Center for Systems and Synthetic Biology, Institute for Cellular and Molecular Biology, Section of Molecular Genetics and Microbiology, University of Texas at Austin, Austin, TX 78712, USA.
BMC Genet. 2012 Sep 5;13:46. doi: 10.1186/1471-2156-13-46.
Single nucleotide polymorphisms (SNPs) have been associated with many aspects of human development and disease, and many non-coding SNPs associated with disease risk are presumed to affect gene regulation. We have previously shown that SNPs within transcription factor binding sites can affect transcription factor binding in an allele-specific and heritable manner. However, such analysis has relied on prior whole-genome genotypes provided by large external projects such as HapMap and the 1000 Genomes Project. This requirement limits the study of allele-specific effects of SNPs in primary patient samples from diseases of interest, where complete genotypes are not readily available.

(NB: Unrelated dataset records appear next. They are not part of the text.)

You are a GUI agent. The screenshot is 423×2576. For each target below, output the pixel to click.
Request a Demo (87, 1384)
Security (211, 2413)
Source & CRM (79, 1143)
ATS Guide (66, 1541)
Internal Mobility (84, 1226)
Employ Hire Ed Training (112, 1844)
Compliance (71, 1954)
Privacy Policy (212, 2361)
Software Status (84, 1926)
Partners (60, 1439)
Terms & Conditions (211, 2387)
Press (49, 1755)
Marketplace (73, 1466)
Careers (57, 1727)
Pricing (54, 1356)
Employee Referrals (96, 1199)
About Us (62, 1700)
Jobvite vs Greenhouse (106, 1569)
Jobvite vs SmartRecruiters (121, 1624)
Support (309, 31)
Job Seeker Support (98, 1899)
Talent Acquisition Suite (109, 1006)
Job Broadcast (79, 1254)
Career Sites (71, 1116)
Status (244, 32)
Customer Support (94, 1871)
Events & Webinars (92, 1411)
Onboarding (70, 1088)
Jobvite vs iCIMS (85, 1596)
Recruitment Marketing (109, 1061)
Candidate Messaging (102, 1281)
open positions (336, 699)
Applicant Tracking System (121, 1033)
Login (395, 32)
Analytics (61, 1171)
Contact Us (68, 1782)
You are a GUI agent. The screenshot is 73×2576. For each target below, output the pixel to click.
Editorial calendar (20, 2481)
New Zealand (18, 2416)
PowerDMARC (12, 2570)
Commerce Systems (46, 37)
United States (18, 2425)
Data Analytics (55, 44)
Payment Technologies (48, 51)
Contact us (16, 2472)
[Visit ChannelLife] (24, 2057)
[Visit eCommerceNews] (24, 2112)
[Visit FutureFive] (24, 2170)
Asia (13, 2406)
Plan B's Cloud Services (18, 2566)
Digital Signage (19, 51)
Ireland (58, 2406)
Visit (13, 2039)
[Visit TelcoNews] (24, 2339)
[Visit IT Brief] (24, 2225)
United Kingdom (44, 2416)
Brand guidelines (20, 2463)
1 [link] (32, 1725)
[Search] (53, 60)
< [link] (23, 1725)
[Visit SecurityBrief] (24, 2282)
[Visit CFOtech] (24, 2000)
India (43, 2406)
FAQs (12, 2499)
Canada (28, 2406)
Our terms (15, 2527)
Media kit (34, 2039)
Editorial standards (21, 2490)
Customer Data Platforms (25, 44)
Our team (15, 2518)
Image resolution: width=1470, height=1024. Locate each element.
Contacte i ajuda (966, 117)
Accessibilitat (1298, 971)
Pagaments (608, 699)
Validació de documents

In this study, we show that we are able to identify SNPs de novo and accurately from ChIP-seq data generated in the ENCODE Project. Our de novo identified SNPs from ChIP-seq data are highly concordant with published genotypes. Independent experimental verification of more than 100 sites estimates our false discovery rate at less than 5%. Analysis of transcription factor binding at de novo identified SNPs revealed widespread heritable allele-specific binding, confirming previous observations. SNPs identified from ChIP-seq datasets were significantly enriched for disease-associated variants, and we identified dozens of allele-specific binding events in non-coding regions that could distinguish between disease and normal haplotypes.
Our approach combines SNP discovery, genotyping and allele-specific analysis, but is selectively focused on functional regulatory elements occupied by transcription factors or epigenetic marks, and will therefore be valuable for identifying the functional regulatory consequences of non-coding SNPs in primary disease samples.
单核苷酸多态性(SNPs)与人类发育和疾病的许多方面有关,许多与疾病风险相关的非编码 SNPs 被认为会影响基因调控。我们之前已经表明,转录因子结合位点内的 SNPs 可以以等位基因特异性和可遗传的方式影响转录因子结合。然而,这种分析依赖于先前由 HapMap 和 1000 基因组计划等大型外部项目提供的全基因组基因型。这种需求限制了对来自感兴趣疾病的原发性患者样本中 SNPs 的等位基因特异性效应的研究,在这些样本中,完整的基因型不容易获得。
在这项研究中,我们表明我们能够从 ENCODE 项目生成的 ChIP-seq 数据中从头准确地识别 SNPs。我们从 ChIP-seq 数据中从头识别的 SNPs 与已发表的基因型高度一致。对 100 多个位点的独立实验验证估计我们的假发现率小于 5%。在从头鉴定的 SNPs 处分析转录因子结合,发现了广泛的可遗传等位基因特异性结合,证实了之前的观察结果。从 ChIP-seq 数据集鉴定的 SNPs 显著富集与疾病相关的变体,我们在非编码区域中鉴定了数十个可以区分疾病和正常单倍型的等位基因特异性结合事件。
我们的方法结合了 SNP 发现、基因分型和等位基因特异性分析,但选择性地集中在转录因子或表观遗传标记占据的功能调节元件上,因此对于识别原发性疾病样本中非编码 SNPs 的功能调节后果将非常有价值。